(How to complete this task): Once the pictures are set aside, repeat all of the data below exactly.

(Data for the task):

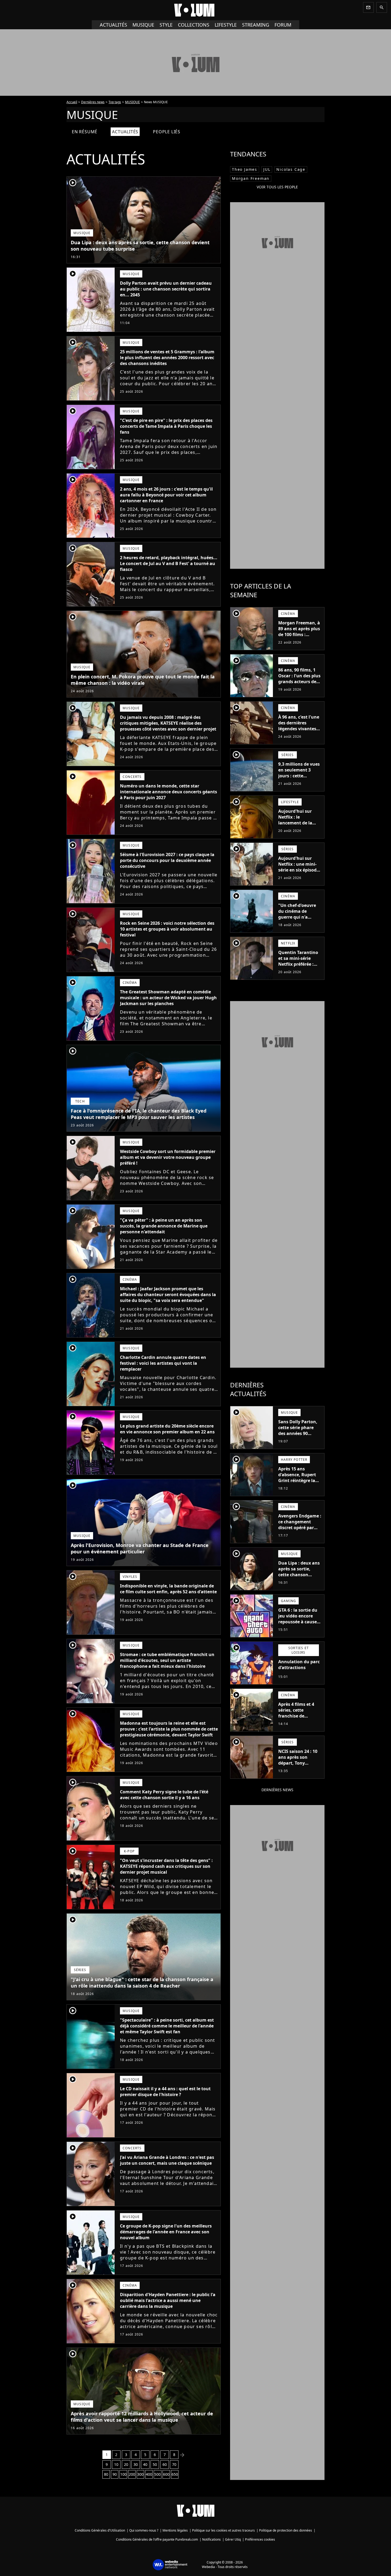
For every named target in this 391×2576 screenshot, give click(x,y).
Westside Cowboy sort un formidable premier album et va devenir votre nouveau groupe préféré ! (167, 1157)
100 (123, 2474)
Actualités (113, 25)
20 (126, 2464)
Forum (282, 25)
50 (155, 2464)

(Solution to this task):
For every named target in this 391×2576 screenshot, give click(x,y).
Westside Cowboy sort un formidable premier album et va devenir votre nouveau groupe préféré ! (167, 1157)
100 (123, 2474)
Actualités (113, 25)
20 (126, 2464)
Forum (282, 25)
50 (155, 2464)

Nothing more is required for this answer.